- _What the exercise asks_: Copy the items below word for word.

:: Given data ::

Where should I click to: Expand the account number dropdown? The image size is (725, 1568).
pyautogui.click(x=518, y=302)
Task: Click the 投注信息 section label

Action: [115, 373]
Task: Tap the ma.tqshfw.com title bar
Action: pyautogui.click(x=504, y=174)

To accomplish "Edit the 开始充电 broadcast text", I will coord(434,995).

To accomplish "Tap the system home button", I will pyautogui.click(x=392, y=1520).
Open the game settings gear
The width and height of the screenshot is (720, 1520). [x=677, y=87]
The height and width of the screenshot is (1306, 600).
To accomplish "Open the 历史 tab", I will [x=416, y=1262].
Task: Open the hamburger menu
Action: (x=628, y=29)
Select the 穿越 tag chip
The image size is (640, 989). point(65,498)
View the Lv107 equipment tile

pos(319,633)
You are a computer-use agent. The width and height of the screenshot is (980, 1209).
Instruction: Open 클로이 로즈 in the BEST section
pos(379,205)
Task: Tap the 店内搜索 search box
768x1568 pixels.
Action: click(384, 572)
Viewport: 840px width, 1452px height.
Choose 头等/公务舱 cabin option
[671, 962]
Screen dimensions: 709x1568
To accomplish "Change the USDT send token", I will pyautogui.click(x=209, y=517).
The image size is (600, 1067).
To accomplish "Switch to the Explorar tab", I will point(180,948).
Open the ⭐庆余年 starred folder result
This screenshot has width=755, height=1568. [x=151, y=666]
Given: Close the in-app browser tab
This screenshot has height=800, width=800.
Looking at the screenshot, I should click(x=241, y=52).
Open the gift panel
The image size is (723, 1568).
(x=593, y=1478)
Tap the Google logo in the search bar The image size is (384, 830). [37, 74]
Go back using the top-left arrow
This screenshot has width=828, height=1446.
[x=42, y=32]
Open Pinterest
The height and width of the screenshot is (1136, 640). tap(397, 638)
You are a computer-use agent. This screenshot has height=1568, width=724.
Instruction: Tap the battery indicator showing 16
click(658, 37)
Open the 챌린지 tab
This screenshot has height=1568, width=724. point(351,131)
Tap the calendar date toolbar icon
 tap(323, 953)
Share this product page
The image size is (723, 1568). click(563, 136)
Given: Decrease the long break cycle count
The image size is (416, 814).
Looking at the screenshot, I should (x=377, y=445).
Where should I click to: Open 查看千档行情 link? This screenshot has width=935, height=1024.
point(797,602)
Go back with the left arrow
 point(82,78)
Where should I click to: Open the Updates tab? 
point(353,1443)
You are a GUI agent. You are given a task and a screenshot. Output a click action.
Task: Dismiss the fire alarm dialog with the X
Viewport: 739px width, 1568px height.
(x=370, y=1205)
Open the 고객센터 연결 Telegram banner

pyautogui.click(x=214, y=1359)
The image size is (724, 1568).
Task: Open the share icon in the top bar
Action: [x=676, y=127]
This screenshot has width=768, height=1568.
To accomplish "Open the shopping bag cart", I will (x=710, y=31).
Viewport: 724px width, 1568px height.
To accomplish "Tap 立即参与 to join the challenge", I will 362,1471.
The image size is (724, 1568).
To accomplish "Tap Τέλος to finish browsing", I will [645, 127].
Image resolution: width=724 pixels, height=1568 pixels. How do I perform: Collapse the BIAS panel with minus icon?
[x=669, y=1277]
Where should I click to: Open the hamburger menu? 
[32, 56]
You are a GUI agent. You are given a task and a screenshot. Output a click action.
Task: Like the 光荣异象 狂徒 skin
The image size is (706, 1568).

:::

- _Completed task_:
Where should I click to: Expand the account number dropdown? The image size is (725, 1568).
pyautogui.click(x=518, y=302)
Task: Click the 投注信息 section label

Action: [115, 373]
Task: Tap the ma.tqshfw.com title bar
Action: pyautogui.click(x=504, y=174)

To accomplish "Edit the 开始充电 broadcast text", I will coord(434,995).

To accomplish "Tap the system home button", I will pyautogui.click(x=392, y=1520).
Open the game settings gear
The width and height of the screenshot is (720, 1520). [x=677, y=87]
The height and width of the screenshot is (1306, 600).
To accomplish "Open the 历史 tab", I will [x=416, y=1262].
Task: Open the hamburger menu
Action: (x=628, y=29)
Select the 穿越 tag chip
The image size is (640, 989). point(65,498)
View the Lv107 equipment tile

pos(319,633)
You are a computer-use agent. The width and height of the screenshot is (980, 1209).
Instruction: Open 클로이 로즈 in the BEST section
pos(379,205)
Task: Tap the 店内搜索 search box
768x1568 pixels.
Action: click(384, 572)
Viewport: 840px width, 1452px height.
Choose 头等/公务舱 cabin option
[671, 962]
Screen dimensions: 709x1568
To accomplish "Change the USDT send token", I will pyautogui.click(x=209, y=517).
The image size is (600, 1067).
To accomplish "Switch to the Explorar tab", I will point(180,948).
Open the ⭐庆余年 starred folder result
This screenshot has width=755, height=1568. [x=151, y=666]
Given: Close the in-app browser tab
This screenshot has height=800, width=800.
Looking at the screenshot, I should click(x=241, y=52).
Open the gift panel
The image size is (723, 1568).
(x=593, y=1478)
Tap the Google logo in the search bar The image size is (384, 830). [37, 74]
Go back using the top-left arrow
This screenshot has width=828, height=1446.
[x=42, y=32]
Open Pinterest
The height and width of the screenshot is (1136, 640). tap(397, 638)
You are a computer-use agent. This screenshot has height=1568, width=724.
Instruction: Tap the battery indicator showing 16
click(658, 37)
Open the 챌린지 tab
This screenshot has height=1568, width=724. point(351,131)
Tap the calendar date toolbar icon
 tap(323, 953)
Share this product page
The image size is (723, 1568). click(563, 136)
Given: Decrease the long break cycle count
The image size is (416, 814).
Looking at the screenshot, I should (x=377, y=445).
Where should I click to: Open 查看千档行情 link? This screenshot has width=935, height=1024.
point(797,602)
Go back with the left arrow
 point(82,78)
Where should I click to: Open the Updates tab? 
point(353,1443)
You are a GUI agent. You are given a task and a screenshot. Output a click action.
Task: Dismiss the fire alarm dialog with the X
Viewport: 739px width, 1568px height.
(x=370, y=1205)
Open the 고객센터 연결 Telegram banner

pyautogui.click(x=214, y=1359)
The image size is (724, 1568).
Task: Open the share icon in the top bar
Action: [x=676, y=127]
This screenshot has width=768, height=1568.
To accomplish "Open the shopping bag cart", I will (x=710, y=31).
Viewport: 724px width, 1568px height.
To accomplish "Tap 立即参与 to join the challenge", I will 362,1471.
The image size is (724, 1568).
To accomplish "Tap Τέλος to finish browsing", I will [645, 127].
Image resolution: width=724 pixels, height=1568 pixels. How do I perform: Collapse the BIAS panel with minus icon?
[x=669, y=1277]
Where should I click to: Open the hamburger menu? 
[32, 56]
You are a GUI agent. You are given a task and a screenshot. Output a click action.
Task: Like the 光荣异象 狂徒 skin
The image size is (706, 1568).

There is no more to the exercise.